Casi todo los opinadores coincidieron en que Albert Rivera había realizado una maniobra audaz y había conseguido recuperar a Ciudadanos del ostracismo al que le habían mandado las urnas. A Pedro Sánchez le acusaban de no saber sumar, pero a Rivera le felicitaban por saber influir. En todo caso, no le faltaron críticas: Cospedal le llamó muleta del PSOE, Iglesias le llamó Señor Cuñado y Pedro Sánchez le siguió llamando por teléfono.

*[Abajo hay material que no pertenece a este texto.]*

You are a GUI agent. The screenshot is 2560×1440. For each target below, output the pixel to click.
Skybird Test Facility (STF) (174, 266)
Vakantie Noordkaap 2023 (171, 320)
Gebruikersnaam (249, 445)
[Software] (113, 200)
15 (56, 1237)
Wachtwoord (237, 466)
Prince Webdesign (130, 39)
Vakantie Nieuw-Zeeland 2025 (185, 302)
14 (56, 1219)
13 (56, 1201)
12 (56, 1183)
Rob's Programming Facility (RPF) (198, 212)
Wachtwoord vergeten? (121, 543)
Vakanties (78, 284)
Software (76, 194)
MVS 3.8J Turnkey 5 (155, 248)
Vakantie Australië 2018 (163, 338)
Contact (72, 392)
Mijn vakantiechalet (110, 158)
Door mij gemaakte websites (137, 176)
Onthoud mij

A Rivera hacía tiempo que algunos de sus adversarios le tildaban de veleta por sus cambios de opinión. Y tampoco es que se esforzara demasiado en desmentirlo. Dijo que no apoyaría a Pedro Sánchez como presidente si quedaba segundo y después lo hizo. Primero pidió la abstención del PSOE para un presidente del PP; luego pidió la abstención del PP para un presidente del PSOE. Durante mucho tiempo, además, puso como condición para apoyar al PP que Rajoy regresara a su plaza de registrador de Santa Pola (“quien no puede limpiar España no puede limpiar su casa”, le dijo a Raúl Piña en El Mundo), pero en esta segunda campaña electoral ha amagado con rectificar (“yo no voy a querer quitar a nadie del Gobierno”) y ha vuelto a la posición inicial -¿rerectificar?- y descarta la abstención para hacer presidente a Rajoy. Quién sabe. El Gran Centro tiene un suelo muy gelatinoso.
Durante estos meses Ciudadanos ha aportado a la política española la dosis habitual de noticias extrovertidas que ofrecen los partidos con crecimientos fulgurantes: Felisuco es candidato por Cantabria y Juan Carlos Girauta acusó a La Sexta de una conspiración para provocar en Rivera las sobaqueras de Camacho durante el debate con Pablo Iglesias. De tanto hablar desde el 20D –Rivera habla mucho– ha dejado también un buen ejemplar para el apartado de Frases Que Te Acompañarán Para Siempre. Le preguntaron si Venezuela era una dictadura y contestó:
En Venezuela precisamente había comenzado la transmutación para afrontar las segundas elecciones (sudores fríos de nuevo): Albert Rivera pasaría de ser el perfecto yerno de la centralidad política al Capitán América del antipopulismo. Necesitaba ahora despiojarse del barniz progresista que se le había pegado con el acuerdo del PSOE para taponar una fuga masiva de electores hacia el voto útil del PP.
La solución elegida fue acribillar a Podemos con todo el arsenal disponible, a riesgo de apuntalar la polarización PP-Podemos. Pero Albert Rivera ya no sería más un buen chico. Incluyó a Pablo Iglesias en el (tremendo) combo de Le Pen, Trump y Amanecer Dorado, advirtió sin cesar de que Podemos quería sacar a España del euro y llegó a acusar a Podemos de mandarle violentos a sus mítines.
No ha sido el único cambio. Albert Rivera ha modificado el nombre de algunas de sus propuestas más polémicas -el contrato único, la eliminación del agravante de violencia de género- pero sin alterar la esencia de su contenido. Una ronda de eufemismos para unas segundas elecciones. Parecido a lo que Stringer Bell hizo con la droga en Baltimore.
Ah, y también ha empezado a mover menos las manos en los debates.